Dia wants to start 2019 with a better foot than it is finishing 2018. The bank completes an oxygen balloon in the form of refinancing the debt that guarantees the survival of the supermarket chain, at least, until the expansion of capital planned to take place. this spring. The objective is to sign this commitment with the company as late as December 31.
This oxygen ball will be predictably at least 200 million. The bank is already determined to open the liquidity lines to suppliers for this amount. They were removed between October and November and they were forcing Dia to resort to cash to pay their suppliers, as published Five days. The main plan of the entities is to guarantee with them the viability of the company in the medium term.
The other workhorse is in closing, in addition, the refinancing of a part of the long-term credits, which add up to 900 million. The objective is to send a message to the market and attract potential investors to this capital increase, secured by Morgan Stanley according to certain conditions.

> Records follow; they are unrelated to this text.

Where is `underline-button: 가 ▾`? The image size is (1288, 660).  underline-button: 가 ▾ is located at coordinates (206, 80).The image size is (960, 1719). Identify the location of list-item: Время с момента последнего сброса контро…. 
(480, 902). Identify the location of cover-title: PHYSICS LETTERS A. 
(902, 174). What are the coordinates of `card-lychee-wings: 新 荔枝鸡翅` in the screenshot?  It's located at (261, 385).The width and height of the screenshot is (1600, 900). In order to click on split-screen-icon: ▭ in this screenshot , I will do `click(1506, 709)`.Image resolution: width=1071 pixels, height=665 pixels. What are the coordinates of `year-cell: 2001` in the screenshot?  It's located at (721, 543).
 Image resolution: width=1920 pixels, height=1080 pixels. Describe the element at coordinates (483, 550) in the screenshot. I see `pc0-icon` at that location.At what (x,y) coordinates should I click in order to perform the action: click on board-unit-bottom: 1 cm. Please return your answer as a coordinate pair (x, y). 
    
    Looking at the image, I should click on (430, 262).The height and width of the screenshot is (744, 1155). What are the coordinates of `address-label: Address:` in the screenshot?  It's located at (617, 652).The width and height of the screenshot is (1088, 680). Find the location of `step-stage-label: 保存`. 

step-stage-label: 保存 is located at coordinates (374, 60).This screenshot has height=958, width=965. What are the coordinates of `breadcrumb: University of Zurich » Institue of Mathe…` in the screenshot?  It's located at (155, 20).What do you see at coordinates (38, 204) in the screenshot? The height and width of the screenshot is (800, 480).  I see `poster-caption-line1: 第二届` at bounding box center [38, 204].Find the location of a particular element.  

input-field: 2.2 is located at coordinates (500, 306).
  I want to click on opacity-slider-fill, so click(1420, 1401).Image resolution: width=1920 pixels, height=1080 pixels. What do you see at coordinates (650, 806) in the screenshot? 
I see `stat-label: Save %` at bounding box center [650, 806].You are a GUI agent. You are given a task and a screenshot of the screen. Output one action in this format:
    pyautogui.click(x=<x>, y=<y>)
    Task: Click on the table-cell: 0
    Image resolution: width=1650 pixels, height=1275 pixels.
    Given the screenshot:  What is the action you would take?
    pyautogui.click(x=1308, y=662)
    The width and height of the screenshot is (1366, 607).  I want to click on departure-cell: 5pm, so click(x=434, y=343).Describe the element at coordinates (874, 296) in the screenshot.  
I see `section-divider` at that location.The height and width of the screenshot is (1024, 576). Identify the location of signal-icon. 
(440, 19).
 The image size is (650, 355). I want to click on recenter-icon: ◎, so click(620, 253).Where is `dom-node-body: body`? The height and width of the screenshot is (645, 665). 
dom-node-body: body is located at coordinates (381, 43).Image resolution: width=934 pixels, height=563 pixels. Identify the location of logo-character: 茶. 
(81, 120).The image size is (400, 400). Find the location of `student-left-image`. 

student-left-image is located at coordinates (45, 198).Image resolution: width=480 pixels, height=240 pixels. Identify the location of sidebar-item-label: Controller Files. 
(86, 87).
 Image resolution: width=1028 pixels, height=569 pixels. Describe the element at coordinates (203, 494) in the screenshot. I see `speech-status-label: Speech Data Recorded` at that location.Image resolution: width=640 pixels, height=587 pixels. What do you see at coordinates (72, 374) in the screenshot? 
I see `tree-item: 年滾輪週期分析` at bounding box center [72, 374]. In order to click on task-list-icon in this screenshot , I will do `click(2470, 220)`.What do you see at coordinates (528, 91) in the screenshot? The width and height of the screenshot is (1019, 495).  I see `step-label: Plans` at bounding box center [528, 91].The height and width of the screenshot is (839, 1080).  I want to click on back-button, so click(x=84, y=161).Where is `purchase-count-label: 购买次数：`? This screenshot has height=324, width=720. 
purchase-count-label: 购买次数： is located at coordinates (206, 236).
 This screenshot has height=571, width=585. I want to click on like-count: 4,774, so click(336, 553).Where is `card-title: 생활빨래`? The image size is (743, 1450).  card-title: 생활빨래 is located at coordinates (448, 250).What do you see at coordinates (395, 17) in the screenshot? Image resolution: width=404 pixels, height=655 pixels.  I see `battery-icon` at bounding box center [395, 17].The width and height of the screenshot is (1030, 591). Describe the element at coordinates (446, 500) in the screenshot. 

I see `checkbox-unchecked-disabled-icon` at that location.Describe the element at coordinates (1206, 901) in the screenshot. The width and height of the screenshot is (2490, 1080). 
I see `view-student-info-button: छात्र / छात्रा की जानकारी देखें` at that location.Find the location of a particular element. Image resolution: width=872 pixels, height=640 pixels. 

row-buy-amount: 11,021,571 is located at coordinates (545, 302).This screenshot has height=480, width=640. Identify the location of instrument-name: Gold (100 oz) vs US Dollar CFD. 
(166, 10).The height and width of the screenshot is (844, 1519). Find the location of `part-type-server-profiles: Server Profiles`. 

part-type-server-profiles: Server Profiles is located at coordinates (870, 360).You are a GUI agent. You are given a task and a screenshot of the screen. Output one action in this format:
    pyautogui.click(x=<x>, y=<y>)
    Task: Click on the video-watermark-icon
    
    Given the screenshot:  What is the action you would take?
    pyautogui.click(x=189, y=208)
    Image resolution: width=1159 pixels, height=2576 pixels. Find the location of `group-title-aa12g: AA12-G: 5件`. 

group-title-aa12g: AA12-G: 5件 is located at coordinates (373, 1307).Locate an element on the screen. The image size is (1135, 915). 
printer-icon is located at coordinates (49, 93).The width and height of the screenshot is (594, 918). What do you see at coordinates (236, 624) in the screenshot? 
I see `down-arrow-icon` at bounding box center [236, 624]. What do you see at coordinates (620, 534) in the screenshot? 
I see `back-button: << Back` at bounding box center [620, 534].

Antonio Coto, the newly elected CEO of Dia after the resignation of Ricardo Currás, put on the table a plan of closures, sales and divestments to turn around the situation of the firm. Among others, the sale of its cash & carry Max Discount and its brand of perfumeries, Clarel, as well as the closing of the most deficit stores.
These divestments were some of the sine qua non conditions that the bank put to Dia when it cut the liquidity lines to reestablish them. Also simplify and adapt your brand portfolio. The bank expects, therefore, guiños of the direction of the company in this sense to approach the long-term financing and begin to glimpse the capital increase that is expected to arrive in the spring. Dia plans to present this future business plan to the market soon, before bringing to the shareholders' meeting the capital increase with which it intends to save the group.
The company itself sits on the side of the negotiation table. On the other, an army of banks. Santander, BBVA, Sabadell, Deutsche Bank and CaixaBank were the financial entities that provided the credit to suppliers to the supermarket chain. The bank chaired by Ana Botín, BBVA, Barclays and Société Générale make up the hard core of long-term creditors. Between both parties is a large group of investors. Dia has hired PwC and Rothschild, while banking is represented by FTI Consulting and Houlihan Lokey. The legal issues are in the hands of Clifford Chance and Linklaters.
Apart from Fridman
The negotiation is advancing at a good pace despite the slamming of last week by Mikhail Fridman, the Russian tycoon who controls 29% of the capital. This investor, advised by PJT Partners, rejected the plan of the company and the bank to carry out this capital increase. And this was evident with the resignation of the directors representing Letterone, the investment arm of Fridman. Dia was forced to renegotiate its liabilities with the creditors after rethinking its 2017 accounts and revising downwards its forecasts for this year and the next. Something that made commitments to banks (covenants) jump through the air. Sources consulted by CincoDías expect that Dia's EBITDA in 2018 will be 360 million, about 4 times its debt.
The renegotiation with banks of both liquidity lines and long-term debt is key for rating agencies to relax their pressure on the company. Both Moodys and S & P have progressively degraded the note of Dia to sink it in Caa1 and CCC +, several steps below the degree of investment. To improve the rating, both agencies consider key to stabilize the ratios and improve their capital structure. Specifically, S & P conditioned a rating upgrade to the refinancing of its debt and to launch a new business plan, according to a report published last week.